→ **Instructions for the task**
Extend the newsletter issue on getting students into the reading zone, picking up right after its closing citation.

→ **Text extract**

═══

The Book Fort
Instructional Ideas for Immediate Implementation
Welcome to The Book Fort! Vol. 1 Issue 8
Missed previous issues? Find them below:
Week Eight: Getting in the Zone
In general, the older our students get, the less they love reading and frankly this is a crisis. It isn't a crisis just for those that are headed to college and who will be woefully unprepared for the sheer volume of pages they will be expected to read each week for various instructors. It is a crisis for the future of our country. Students who read more score better on standardized assessments and are better writers, yes, but they are also more ethical, compassionate, and well-informed citizens. We have to get in "the zone" ourselves right now, and we must create the right conditions for students to do the same.
Our future depends upon it, not just theirs.
The following strategies come in part from a close re-reading of The Reading Zone (2nd edition). I hope they reinvigorate you and give you some practical ways to get in the zone this week and beyond.
Atwell, Nancie, and Anne Atwell Merkel. The reading zone: how to help kids become passionate, skilled, habitual, critical readers. Scholastic Inc., 2016.

═══

→ **Provided material**
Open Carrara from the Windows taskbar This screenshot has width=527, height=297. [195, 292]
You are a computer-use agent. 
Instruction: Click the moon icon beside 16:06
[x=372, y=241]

═══

→ **Task output**
Practical Applications
Reading Strategy: Reading Workshop
- Students must read frequently, regularly, and as part of regular classroom routines.
- Students must have choice in what they read.
- Students must be exposed to a variety of books through book talks, visits to the library, book trailers, and/or a well-stocked classroom library.
- Students need a comfortable environment in which to read, including alternative seating, space, quiet, lighting, etc. in order to get into "the zone".
- Students need encouragement and advice from adults about their reading lives.
- Students must become part of a culture of reading that is widespread and an embedded part of their academic lives.
- Students must interact with these texts in meaningful ways.
The text gives many suggestions about how to create the conditions necessary to facilitate this reading workshop and how to manage it with instructional planning and assessment ideas.
Writing Strategy: Writing about Reading
- Maintain a critic's journal in which students actively critique and analyze the text the entire time they are reading it, considering elements such as theme, authorial choices, narrative voice, character development in the context of the text as a whole.
- Write letters of critique on the entire text when finished reading based on the journal entries; these are shared with peers and adults and serve as powerful reading recommendations (or not).
- Compose book reviews that are published in print or online.
- Give book talks of their own that persuade others to read the text without spoilers.
Bonus: this prepares students quite well to take AP exams in both language and literature.
Grammar Strategy: Teaching with Tech
- Teacher accounts are free and all of your classes can be set up separately.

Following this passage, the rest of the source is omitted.